===== Provided information
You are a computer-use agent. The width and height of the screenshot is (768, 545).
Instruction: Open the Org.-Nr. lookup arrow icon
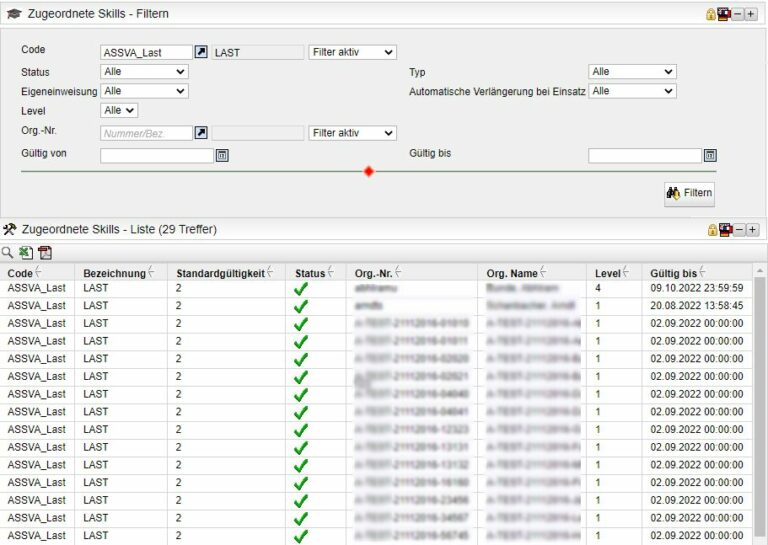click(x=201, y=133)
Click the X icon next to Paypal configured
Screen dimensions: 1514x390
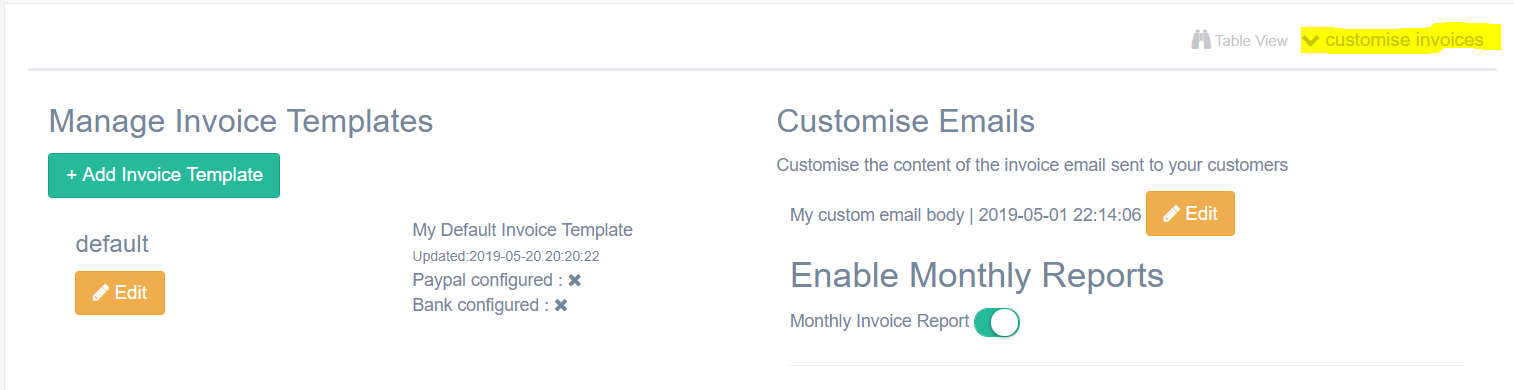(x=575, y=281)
==========
◆ Your task
Repeat only the lines from the one holding "Click the X icon next to Paypal configured" through the last line of the data, inclusive. Keep the pictures out.

◆ Final answer
Click the X icon next to Paypal configured
Screen dimensions: 1514x390
(x=575, y=281)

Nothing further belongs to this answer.